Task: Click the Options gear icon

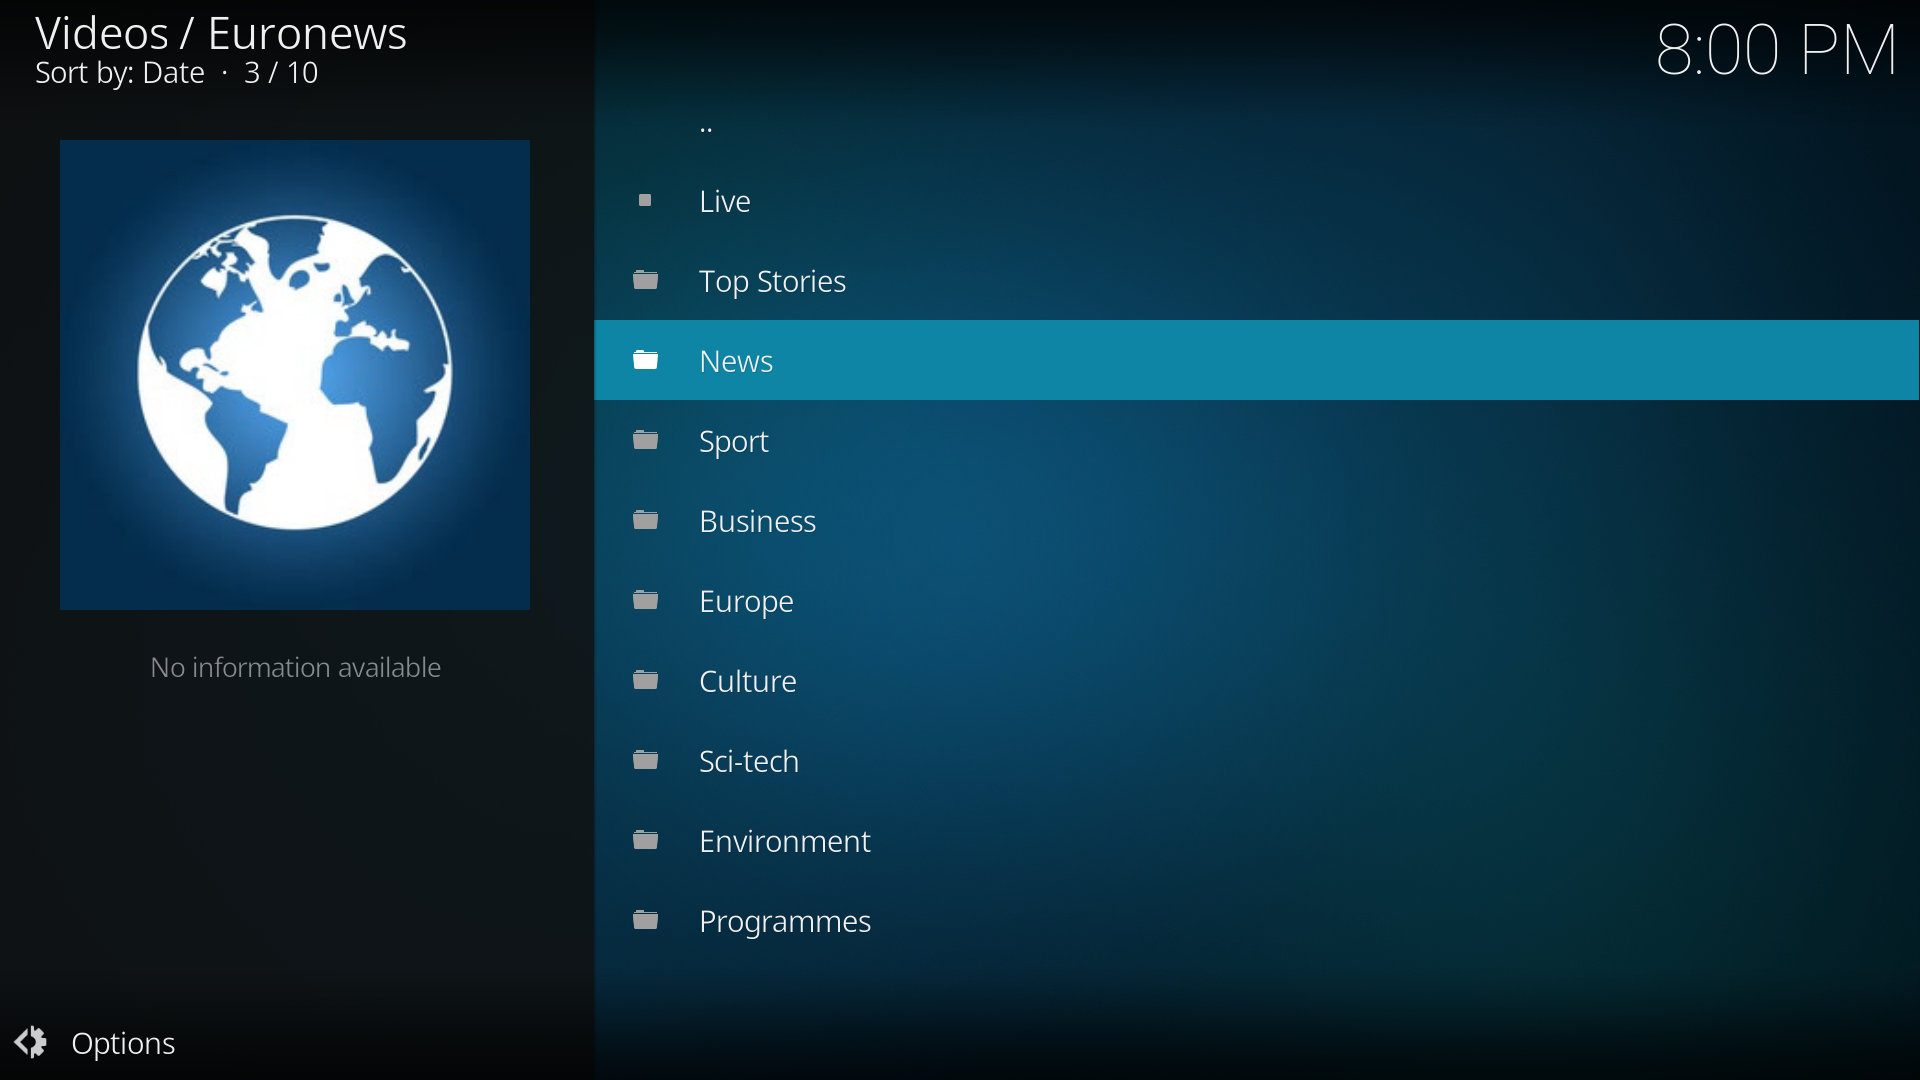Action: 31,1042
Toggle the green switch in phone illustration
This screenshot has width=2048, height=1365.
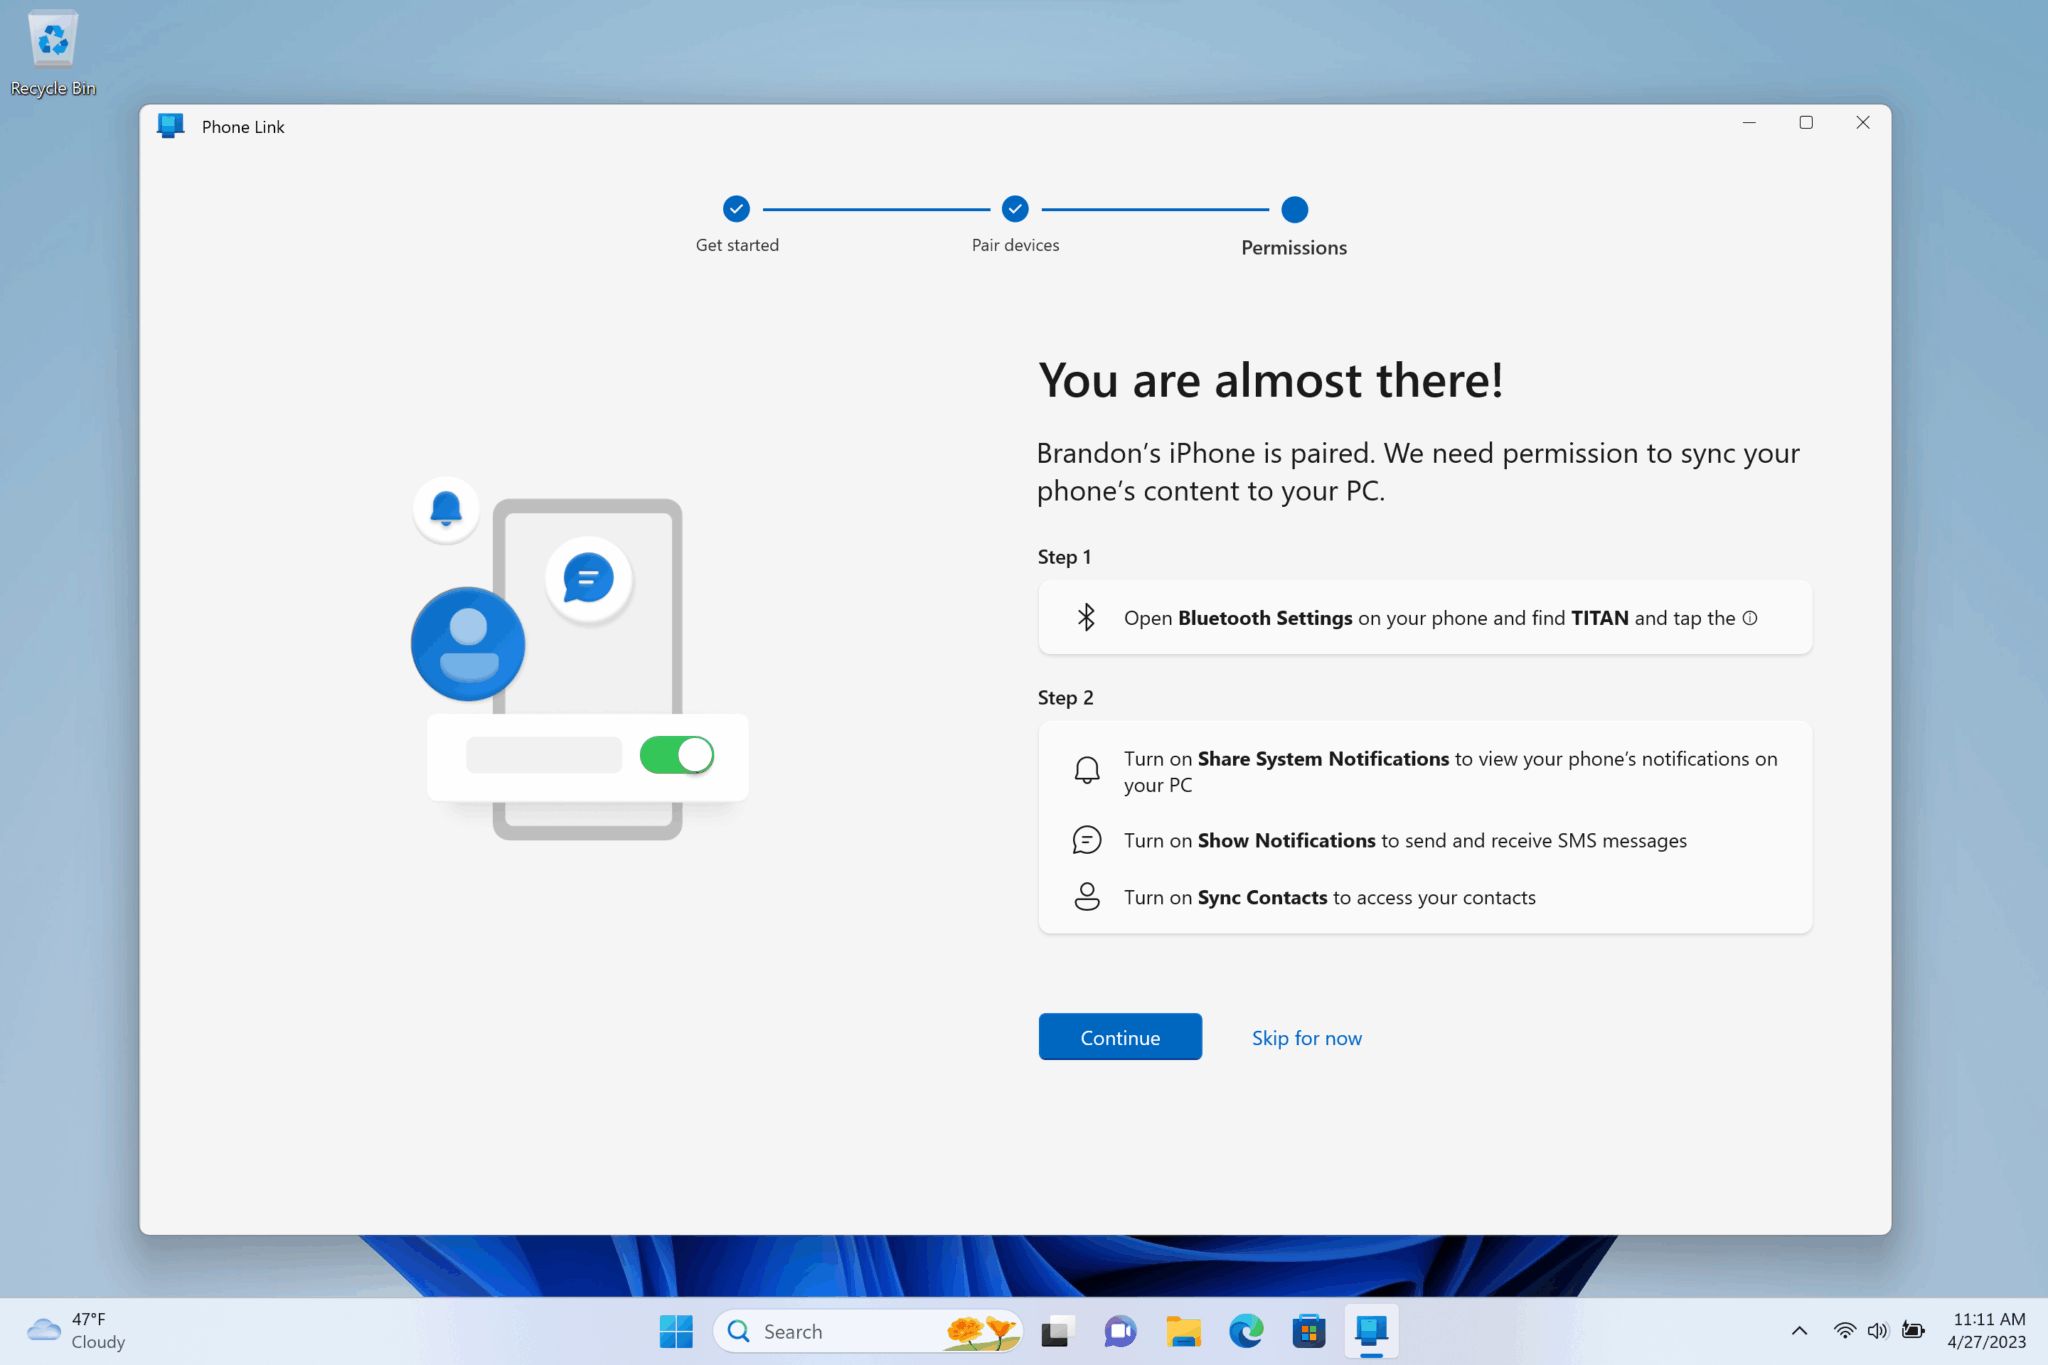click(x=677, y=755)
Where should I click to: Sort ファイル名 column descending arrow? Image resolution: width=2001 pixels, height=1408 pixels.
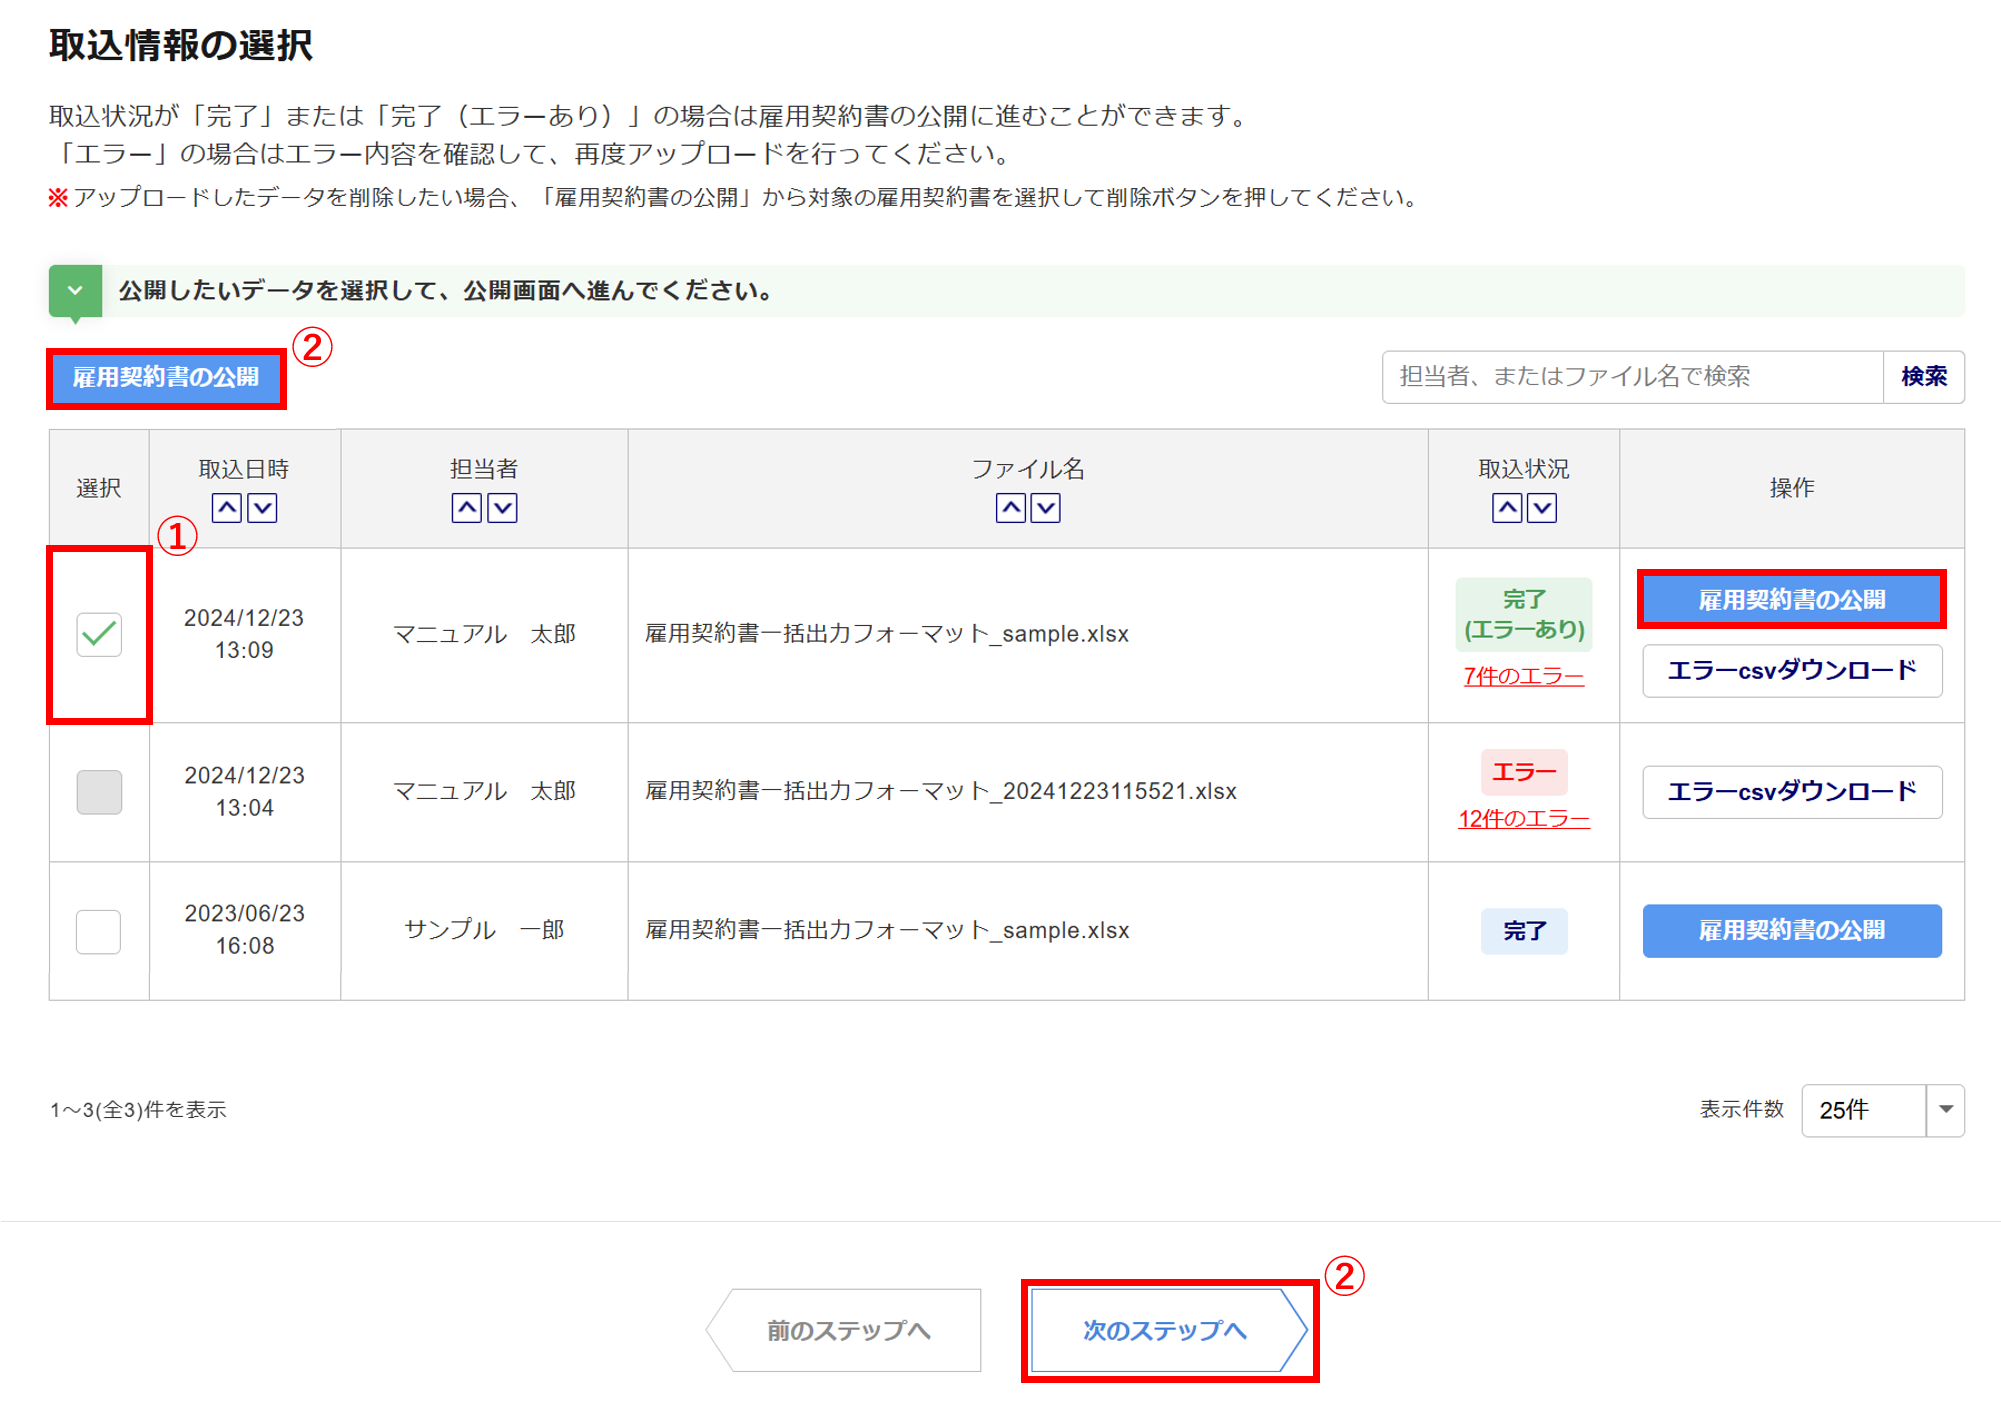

About this task: Your task is to transcribe all of the records precisely, with no images included.

Expected answer:
Task: Click the Options gear icon

Action: 31,1042
Toggle the green switch in phone illustration
This screenshot has width=2048, height=1365.
click(x=677, y=755)
Where should I click to: Sort ファイル名 column descending arrow? Image resolution: width=2001 pixels, height=1408 pixels.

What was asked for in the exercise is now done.